One common mistake is failing to bring the right people to the table to lead the effort. The result is that teachers are either stuck with tasks beyond their reach or too much bureaucratic oversight. Schools must match the right type of team and the right people to the scope of the problem.

The Milpitas, Calif., school district, for example, has created coordinating teams to support teachers innovating within their classrooms, and brought together heavyweight schoolwide design teams to rethink the very structure of some of their schools.

With the rallying cry in place and the right team organized, it is time to design. The starting point is to look at school from the viewpoint of students to understand what they are trying to accomplish in their lives and thus what motivates them. When leaders get the design right from their pupils' perspective, such that young people feel that school aligns perfectly with the things that matter to them, students arrive in class eager to learn.

This is not to say that educators should not instill certain core knowledge, skills, and dispositions in students, but that to accomplish these objectives seamlessly, schools should be intrinsically motivating. This means not only understanding what students are trying to accomplish, but also understanding the experiences they need to get those jobs done, and then assembling the right resources and integrating them in the right way to deliver those experiences.

We know that teachers are a crucial part of the student experience. But to gain teachers' buy-in, schools must work for teachers as well, which is why designing the teacher experience is the next step. Teachers have personal jobs to do in their lives, and the magic happens when schools offer experiences that are fulfilling for both students and teachers. Ensuring that teachers have opportunities to achieve, receive recognition, exercise responsibility, and advance and grow in their careers is critical. To provide teachers these motivators, institutions using blended learning are experimenting with extending the reach of great teachers, assigning teachers specialized responsibilities, employing team-teaching, awarding micro-credentials for achievement, and granting teachers increased authority.
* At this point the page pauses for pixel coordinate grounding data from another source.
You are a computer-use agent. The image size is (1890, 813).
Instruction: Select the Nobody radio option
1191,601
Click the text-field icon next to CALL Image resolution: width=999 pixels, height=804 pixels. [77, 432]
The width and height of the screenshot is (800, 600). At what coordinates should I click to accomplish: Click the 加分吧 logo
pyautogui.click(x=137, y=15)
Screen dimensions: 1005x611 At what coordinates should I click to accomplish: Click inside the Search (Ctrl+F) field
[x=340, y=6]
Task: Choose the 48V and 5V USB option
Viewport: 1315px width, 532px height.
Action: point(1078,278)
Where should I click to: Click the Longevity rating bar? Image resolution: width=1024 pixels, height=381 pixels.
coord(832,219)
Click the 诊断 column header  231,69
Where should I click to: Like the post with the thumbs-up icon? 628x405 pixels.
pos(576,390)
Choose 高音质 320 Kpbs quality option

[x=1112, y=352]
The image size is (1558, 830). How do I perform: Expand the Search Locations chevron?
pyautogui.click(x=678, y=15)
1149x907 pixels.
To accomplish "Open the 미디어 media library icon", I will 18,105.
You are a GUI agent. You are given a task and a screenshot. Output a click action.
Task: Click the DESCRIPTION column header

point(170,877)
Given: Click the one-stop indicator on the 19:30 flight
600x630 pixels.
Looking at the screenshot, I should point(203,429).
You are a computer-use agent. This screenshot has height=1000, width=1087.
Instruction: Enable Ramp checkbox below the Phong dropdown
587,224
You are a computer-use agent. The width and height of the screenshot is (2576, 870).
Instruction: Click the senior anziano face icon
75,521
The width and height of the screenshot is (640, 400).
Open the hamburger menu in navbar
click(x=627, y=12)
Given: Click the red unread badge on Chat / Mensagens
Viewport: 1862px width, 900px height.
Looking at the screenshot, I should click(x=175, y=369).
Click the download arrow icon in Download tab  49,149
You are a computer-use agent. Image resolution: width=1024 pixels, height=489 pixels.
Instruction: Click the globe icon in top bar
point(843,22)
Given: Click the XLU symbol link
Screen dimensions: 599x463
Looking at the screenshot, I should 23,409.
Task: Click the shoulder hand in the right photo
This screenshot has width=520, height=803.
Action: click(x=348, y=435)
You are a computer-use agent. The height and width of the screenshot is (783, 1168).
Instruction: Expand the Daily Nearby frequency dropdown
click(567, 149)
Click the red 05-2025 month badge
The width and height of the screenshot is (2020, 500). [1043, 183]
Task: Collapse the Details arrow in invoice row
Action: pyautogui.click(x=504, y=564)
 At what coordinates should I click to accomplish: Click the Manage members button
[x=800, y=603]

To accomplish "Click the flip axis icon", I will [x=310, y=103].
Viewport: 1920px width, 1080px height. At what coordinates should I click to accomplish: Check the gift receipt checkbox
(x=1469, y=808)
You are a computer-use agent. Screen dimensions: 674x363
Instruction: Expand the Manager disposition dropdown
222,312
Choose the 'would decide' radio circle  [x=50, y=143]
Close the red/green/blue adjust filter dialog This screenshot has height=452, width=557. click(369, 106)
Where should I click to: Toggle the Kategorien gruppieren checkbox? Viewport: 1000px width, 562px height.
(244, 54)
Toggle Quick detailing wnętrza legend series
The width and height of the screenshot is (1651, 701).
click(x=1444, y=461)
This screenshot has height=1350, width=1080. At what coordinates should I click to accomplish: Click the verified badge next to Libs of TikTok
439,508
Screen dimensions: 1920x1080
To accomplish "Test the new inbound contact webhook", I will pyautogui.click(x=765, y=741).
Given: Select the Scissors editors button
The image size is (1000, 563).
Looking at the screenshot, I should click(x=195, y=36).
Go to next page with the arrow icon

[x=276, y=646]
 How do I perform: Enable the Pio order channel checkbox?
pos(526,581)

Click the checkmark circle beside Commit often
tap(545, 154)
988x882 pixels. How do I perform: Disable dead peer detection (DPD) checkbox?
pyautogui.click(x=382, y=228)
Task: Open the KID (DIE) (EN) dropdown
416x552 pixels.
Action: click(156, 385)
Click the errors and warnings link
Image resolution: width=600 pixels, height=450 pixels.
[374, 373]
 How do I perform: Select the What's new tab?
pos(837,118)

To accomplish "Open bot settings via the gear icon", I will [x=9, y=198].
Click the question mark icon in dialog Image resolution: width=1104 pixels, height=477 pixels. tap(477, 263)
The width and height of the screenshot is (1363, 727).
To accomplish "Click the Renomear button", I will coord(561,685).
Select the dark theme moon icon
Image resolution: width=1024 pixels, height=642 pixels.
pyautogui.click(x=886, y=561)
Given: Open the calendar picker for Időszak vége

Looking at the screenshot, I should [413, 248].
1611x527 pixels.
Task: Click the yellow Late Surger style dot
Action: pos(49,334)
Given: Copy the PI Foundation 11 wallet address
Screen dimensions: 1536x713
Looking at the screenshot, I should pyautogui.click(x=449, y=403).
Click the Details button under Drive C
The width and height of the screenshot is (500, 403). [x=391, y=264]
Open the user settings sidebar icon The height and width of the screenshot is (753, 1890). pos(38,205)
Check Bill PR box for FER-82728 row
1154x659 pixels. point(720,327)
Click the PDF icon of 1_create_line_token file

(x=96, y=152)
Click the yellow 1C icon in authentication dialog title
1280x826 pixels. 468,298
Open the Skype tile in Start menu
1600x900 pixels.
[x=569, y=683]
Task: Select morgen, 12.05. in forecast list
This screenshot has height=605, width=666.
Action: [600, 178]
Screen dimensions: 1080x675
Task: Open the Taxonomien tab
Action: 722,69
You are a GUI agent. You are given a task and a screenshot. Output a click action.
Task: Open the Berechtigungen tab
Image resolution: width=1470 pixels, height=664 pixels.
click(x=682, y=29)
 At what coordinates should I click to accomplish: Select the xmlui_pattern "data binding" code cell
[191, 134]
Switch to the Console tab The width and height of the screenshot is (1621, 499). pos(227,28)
The next step is the one where technology and devices finally enter the equation. The objective is to design the virtual and physical setup to align with the desired student and teacher experiences.

Some of the important questions that schools should ask when selecting content and software are: Should we build our own? Should we use one or multiple outside providers? Or should we adopt a facilitated-network solution—a platform that integrates modular content from a variety of sources? Considering devices—what type and how many—to match the software and student and teacher experiences is equally important.

Finally, teams should think through the physical environment in which students learn. Will the traditional egg-crate factory-model school design enable students and teachers to be successful? Or is a more modular environment that enables increased customization desirable? Increasing numbers of blended-learning programs are embracing the latter.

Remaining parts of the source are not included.